Our afternoons are when we get to be a little more creative, sit back and read, narrate, and do activities around Bible, history, literature and Science. Its also our art time.

Bible

This year we have been working our way through the last Third of the Old Testament. - roughly Chronicles to Malachi.

For Bible I've been using the Veritas press cards and activities. Veritas has become more of a spine than a total program, but since i like the way the activities start the kids into solid bible reading and interpretation I like having it in the background. I also like the way I get challenged and discover new insights - and that's after a three year bible college degree.

We take turns around the table reading the passage 5-10 verses each and stopping to discuss as we need to. The discussions are fun and make our bible study times.

We normally turn the worksheet questions into a narration, but I am trying to move to a more creative - narration or similar based summary for their notebooks.

History

I've gotten lost in the Middle Ages - we were meant to cover the Reformation as well, but will be re-scheduling that to next year. There has been so much to explore - yes I love church history, the Vikings, the whole castles and English history thing that I may have gotten stuck, and we will leave the rest for next year.

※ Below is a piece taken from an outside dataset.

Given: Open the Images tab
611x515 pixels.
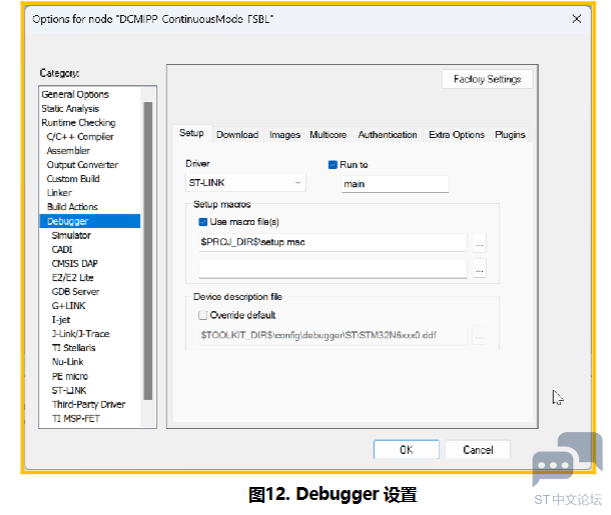Looking at the screenshot, I should click(284, 135).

Our history time is much like Bible, we use the cards as a jumping of place, add in literature, a narration, and the activities that fit. Normally we do one to two activities a lesson so we cover most of them. We don';' do the tests, and we don;t do chronological memorization. My aim is to get a glimpse of how other cultures have lived, and an overview of human (especially Western Christian) thought has developed.

Literature

Literature is the fun, crash on the couch read and discuss time that we aim to have every afternoon, an sneaks into the family read-aloud time that we have most evenings before we head to bed.

This year, Alice and Wonderland, Beowulf, and now King Arthur by Plye have made it into the official literature time. With Alice and Beowulf we used the Veritas press guides, the latter being included on the history CD. They were fun, but lot's of writing in Alice that has since made us more cautious in how much writing about a book we do.

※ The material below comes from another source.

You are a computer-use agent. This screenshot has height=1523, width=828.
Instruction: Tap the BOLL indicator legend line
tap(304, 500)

In the evenings we read either Historical Fiction with Dad, or something fun and light. Currently it has been Augustine goes to Kent.

Science

Officially we use the Apologia Elementary books, this year Astronomy. We narrate them and any demonstration or activity that adds to what we are learning. But I don't do all or even most of them. Some we leave out because the same activities get used in other subjects.

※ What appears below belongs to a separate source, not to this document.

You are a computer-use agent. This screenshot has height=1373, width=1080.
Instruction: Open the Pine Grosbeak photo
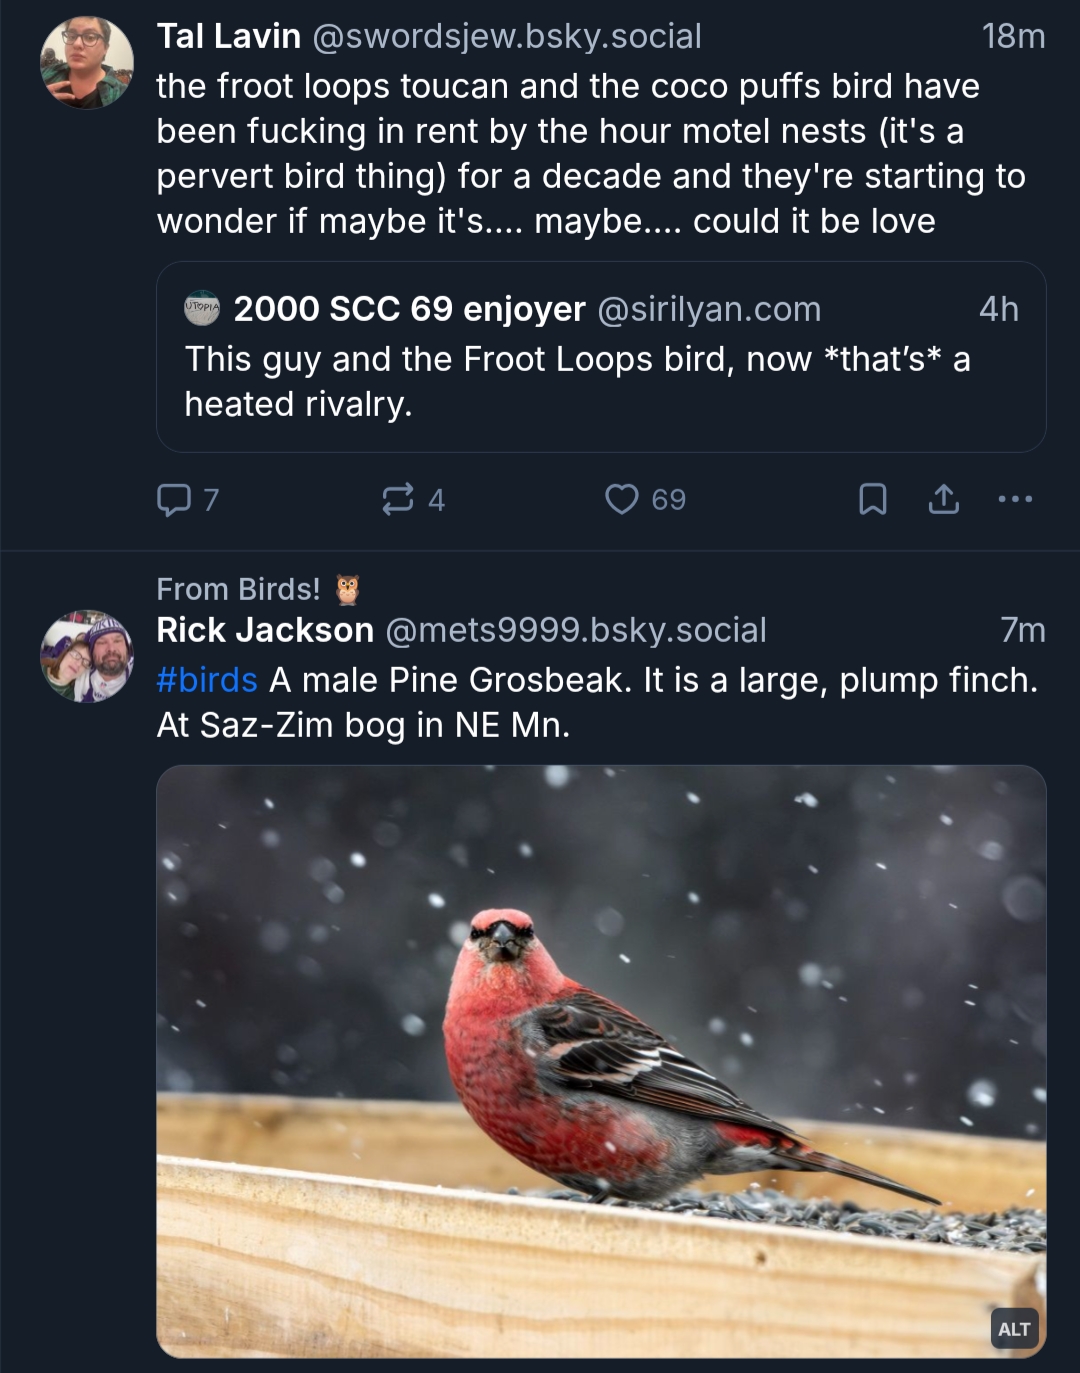[600, 1060]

Science though also pops up at our family discussions, which would be more than enough if my trio didn't want science in school time as well. Dad is a Science teacher, and Einstein breathes electronics, lego, engineering and physics. So a lot of science work just happens along the way.

Art

I love Artistic Pursuits as an all round drawing, art & craft, art history program. it has to be one of the favorite parts of our days, My boys are currently doing variations of sculpture in the third book of the K-3 series, and my daughter is working between the two books of the grade 4-6 program. Just doing drawing got a little heavy for her, but alternating every 2-3 units seems to be fine.

Nature Study

Nature study and our family reading -aloud and night must be the two main things that homeschooling has embedded in our family culture. I am sure no new bird species gets to wander through our garden without being noticed and watched. My husband and i always loved to walk in the New Zealand bush as a means of relaxing from our busy careers but no nature has a far greater role in our lives, and I love the opportunities if brings to reflect on our work, God and the beauty he has created.

Nature study also adds in read-aloud books to our afternoons - so many good books so little time. We're reading through Burgess Bird Book - because Happy Feet loves birds. We also squeezed in "Pagoo", and "My Side of the Mountain" this year .



That covers the main parts of our learning time. We also attempt to learn the keyboard, mum alongside the kids with only the books. It kinda works but very slowly. The Ambleside composer, artist and poetry rotations also make their mark on our days, so life is very probably way to full - but I wouldn't really want it any other way.